According to the letter of disqualification, Co-Up did not have a motor vehicle dealer licence or a municipal public garage licence for the proposed pound location; it did not provide a line of credit associated with the company’s name; and it did not have sufficient proof that it was allowed to operate at the proposed location or that it had access to enough vehicles.

But Co-Up believes it provided appropriate information and the police were “looking for excuses” to award the contract to longtime operator JP Towing Service, Goncalves told theStar.

“The one thing that keeps being blared out at us is that public interest comes first,” she said. “If public interest is so huge and so important, then why is it that a bid is being accepted that is $66 more than the other bidder?”

Co-Up has valid licences but not for the proposed pound location.
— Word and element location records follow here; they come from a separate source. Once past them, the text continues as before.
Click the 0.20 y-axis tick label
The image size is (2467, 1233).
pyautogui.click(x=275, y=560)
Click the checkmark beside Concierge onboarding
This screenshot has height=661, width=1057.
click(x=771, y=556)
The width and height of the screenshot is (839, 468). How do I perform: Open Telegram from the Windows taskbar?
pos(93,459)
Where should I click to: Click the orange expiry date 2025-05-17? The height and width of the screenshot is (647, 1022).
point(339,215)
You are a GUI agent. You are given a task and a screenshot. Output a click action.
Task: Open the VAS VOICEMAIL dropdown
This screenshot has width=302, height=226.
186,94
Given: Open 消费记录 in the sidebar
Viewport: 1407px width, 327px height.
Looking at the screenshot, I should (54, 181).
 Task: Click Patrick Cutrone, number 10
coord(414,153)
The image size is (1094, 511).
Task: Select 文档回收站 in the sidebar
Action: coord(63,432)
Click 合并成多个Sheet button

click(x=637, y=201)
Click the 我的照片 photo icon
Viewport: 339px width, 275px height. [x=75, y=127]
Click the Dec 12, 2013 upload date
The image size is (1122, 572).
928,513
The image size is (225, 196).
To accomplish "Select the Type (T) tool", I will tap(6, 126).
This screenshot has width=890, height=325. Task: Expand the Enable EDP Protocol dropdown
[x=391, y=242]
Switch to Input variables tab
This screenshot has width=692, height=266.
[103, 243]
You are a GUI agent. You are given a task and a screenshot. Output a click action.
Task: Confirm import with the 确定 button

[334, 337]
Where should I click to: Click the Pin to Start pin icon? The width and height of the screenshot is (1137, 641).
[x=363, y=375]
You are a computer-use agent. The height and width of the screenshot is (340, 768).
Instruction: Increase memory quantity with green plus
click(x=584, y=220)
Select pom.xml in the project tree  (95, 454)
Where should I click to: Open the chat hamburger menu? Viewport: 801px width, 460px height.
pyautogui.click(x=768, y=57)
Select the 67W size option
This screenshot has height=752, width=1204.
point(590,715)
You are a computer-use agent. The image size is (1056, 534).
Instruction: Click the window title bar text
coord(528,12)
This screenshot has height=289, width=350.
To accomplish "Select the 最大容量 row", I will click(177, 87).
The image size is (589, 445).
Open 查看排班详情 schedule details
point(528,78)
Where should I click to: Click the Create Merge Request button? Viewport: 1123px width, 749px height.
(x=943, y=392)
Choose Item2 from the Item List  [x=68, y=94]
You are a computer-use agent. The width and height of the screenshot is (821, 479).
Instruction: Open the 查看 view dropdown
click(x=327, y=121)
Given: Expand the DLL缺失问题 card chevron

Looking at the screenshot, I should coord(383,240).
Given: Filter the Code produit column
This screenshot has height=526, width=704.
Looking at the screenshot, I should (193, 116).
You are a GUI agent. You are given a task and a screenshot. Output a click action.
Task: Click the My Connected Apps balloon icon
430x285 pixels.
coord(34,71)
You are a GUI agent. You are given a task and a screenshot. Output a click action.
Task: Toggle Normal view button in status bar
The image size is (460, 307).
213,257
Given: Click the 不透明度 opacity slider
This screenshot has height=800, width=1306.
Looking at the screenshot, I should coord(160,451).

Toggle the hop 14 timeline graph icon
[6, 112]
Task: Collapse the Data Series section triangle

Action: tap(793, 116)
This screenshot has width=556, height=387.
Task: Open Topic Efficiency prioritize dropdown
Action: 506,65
The bid request does not specifically request that the licences be for an exact location, but the incumbent bidders had this.

A municipal licence can be obtained in one day, if the property is appropriately zoned, but it takes about six weeks to get a provincial motor vehicle dealer licence. The towing bid request spanned four weeks.

Co-Up provided a line of credit in the name of one of its directors, but Druckman said the company name must be on the line of credit to ensure accountability.

As for proof it could use the proposed pound and lease additional trucks, Co-Up provided sworn affidavits. Co-Up director Joe Siracusa owns both the land and the trucking company, so this should be enough, Goncalves said.

But the lack of detail “doesn’t give us the clarity or the certainty we need,” Druckman said. The other bidders gave comprehensive contracts with specified rents and costs, he said.

The board ultimately agreed Co-Up was rightfully disqualified.

Perhaps adding insult to injury: During the meeting, one of Co-Up’s employees had his car towed from outside police headquarters.